> Extrait de page
------------------------------
Mais s’il ne s’agissait que d’un vulgaire film de propagande, cela vaudrait-il la peine de s’y arrêter ?
Il y a autre chose, bien sûr.
L’auteure se demande :
« comment en est-on arrivé à donner aux contenus de propagande le cadre d’un des premiers films de science-fiction ? Avec une agence de presse sur la Planète Mars, un voyage intergalactique, des scènes de conte, des potions magiques et des pas de sept lieues ? Et comment répondre à ces questions s’il ne reste qu’un fragment de film et des sources rares ? »
C’est à cette quête-ci, cette enquête que se livre notre Sherlock Holmes de l’Institut d’histoire culturelle de Berlin. Britta Lange reconstruit l’histoire de ce film et en démonte les fonctions à partir des fragments disponibles (notamment un fragment de 15 minutes découvert au Musée du cinéma des Pays-Bas), mais aussi des témoignages de l’époque et des articles de presse, le film étant muet, il y a une liste de cartons. Elle se servira aussi, on le verra, de la biographie du scénariste qui joue un rôle non négligeable.
Elle révèle sa méthode :
« Découvrir ce film dans les archives, revient à le déterrer comme artefact mais le considérer ensuite comme document historique ne veut pas dire le découvrir intégralement et le dévoiler en autant de couches de signification pour qu’à la fin tout soit intégralement expliqué. Il ne s’agit pas de le dévoiler tant et plus. Ce serait plutôt l’inverse : recouvrir le film de différents filtres ; ces filtres ou histoires (Schichten oder Geschichten) resteront des coupes transversales qui se commentent l’une l’autre. Le film touche des motifs et discours de l’époque à la fois politiques, juridiques, artistiques et littéraires »
Une annonce dans la presse (BZ am Mittag 22.2.1917) reproduite dans le livre liste les thèmes revendiqués par le film :
Le livre décline ces différents points, d’autres encore. Je ne les résumerai pas tous.
------------------------------
> Extrait des données

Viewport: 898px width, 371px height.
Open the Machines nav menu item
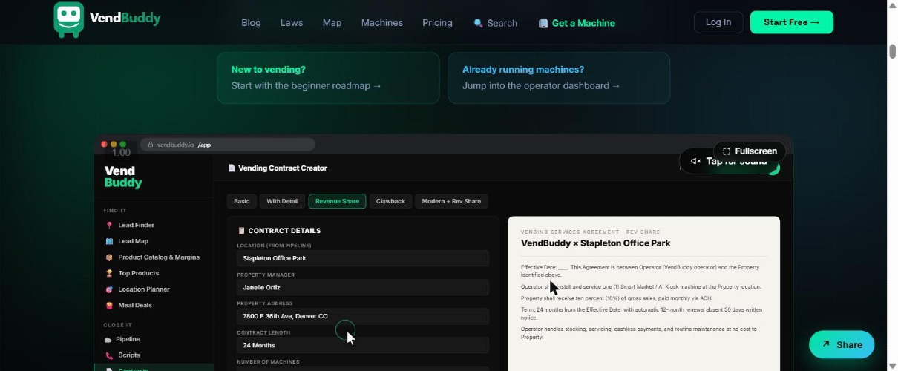pos(382,23)
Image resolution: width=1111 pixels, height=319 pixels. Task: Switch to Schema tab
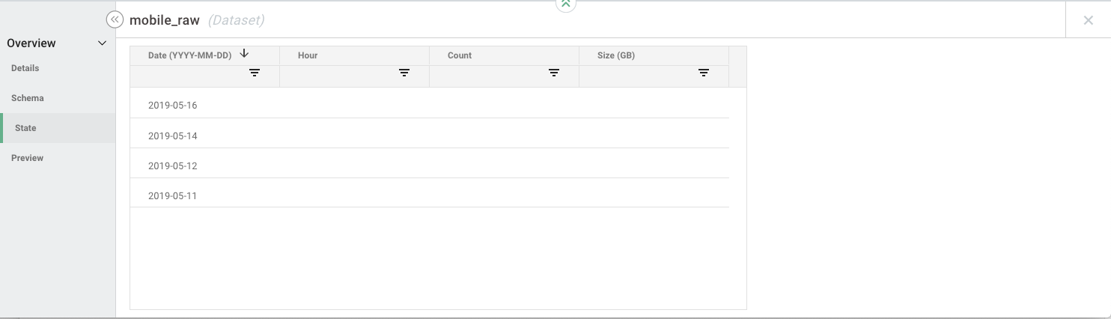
------------------------------
> Travail à faire
- a) D'après l'extrait sur le film de propagande, dans quel musée a-t-on découvert le fragment de 15 minutes ?
- b) Reprenez l'extrait sur le film de propagande après sa dernière phrase et écrivez la suite.

> Corrigé
- a) Au Musée du cinéma des Pays-Bas.

- b)
La Découverte de l’Allemagne n’est pas le premier acte de propagande mais le premier de cette dimension.
« La propagande a été pour la première fois dans cette guerre reconnue comme étant une arme et la guerre en analogie avec celle menée avec des moyens militaires désignée comme guerre avec des moyens intellectuels, comme guerre des esprits »
Les concepts théoriques de propagande datent des années 1920. Le film contribue à façonner quelque chose qui n’existait pas encore. D’une part, on pensait n’avoir pas à recourir à un tel media tant on était persuadé que le guerre serait courte, d’autre part le cinéma ne faisait pas partie de la culture des militaires.
« Le changement de paradigme date de 1916. La situation militaire avait changé. La guerre stagnait dans les bains de sang des tranchées et il fallait de la propagande pour inciter à tenir bon »
Les alliés de l’Entente ne sont pas en reste de manipulation des esprits. On peut lire par exemple dans la correspondance entre Romain Rolland et Stéphane Zweig la grande difficulté à y résister et à ne pas succomber aux pulsions haineuses qu’elles produisent.
A l’incitation à tenir bon s’ajoute la découverte par les dirigeants allemands de l’efficacité de la propagande anglaise, française et américaine dans les pays neutres, Suisse, Pays Bas, Pays scandinaves. Cette dimension n’est malheureusement pas développée. A partir de 1916, l’intérêt pour le médium cinéma commence « à cheminer dans les cercles militaires et de l’industrie lourde »( C’est moi qui souligne)
La BUFA (Bild und Film Amt = Agence du film et de l’image) sera créée en janvier 1917 et placée directement sous les ordres du Commandement suprême des armées, de Luddendorff et Hindenburg. L’UFA sera créée à la fin de cette même année. La société Marsfilm Gmbh fut créée en septembre 1916. « Ce nom de Marsfilm était tout un programme : la société ne devait pas produire de films sur la Planète Mars mais sur le Dieu de la guerre »
Le film évoqué jouera sur les deux tableaux et sera le premier produit par cette société. Sa sortie a eu lieu en décembre 1916 à Berlin. Suivront un film sur la flotte de sous-marin et un autre sur les usines d’armement.
Le metteur en scène du film est Georg Jacoby qui participera à la réalisation de plus de 200 films. Il sera membre du parti nazi. Le scénariste Richard Otto Frankfurter était avocat, écrivain et journaliste politique. Il sera en 1928 député du Reichstag. Interdit de profession parce que juif en 1934, il émigre en Suisse puis en Uruguay. Avocat de A l’ouest rien de nouveau, il plaida pour Universal contre l’interdiction du film en 1930
« La découverte de l’Allemagne par les martiens constitue dans le panorama des films de propagande de la Première guerre mondiale une exception »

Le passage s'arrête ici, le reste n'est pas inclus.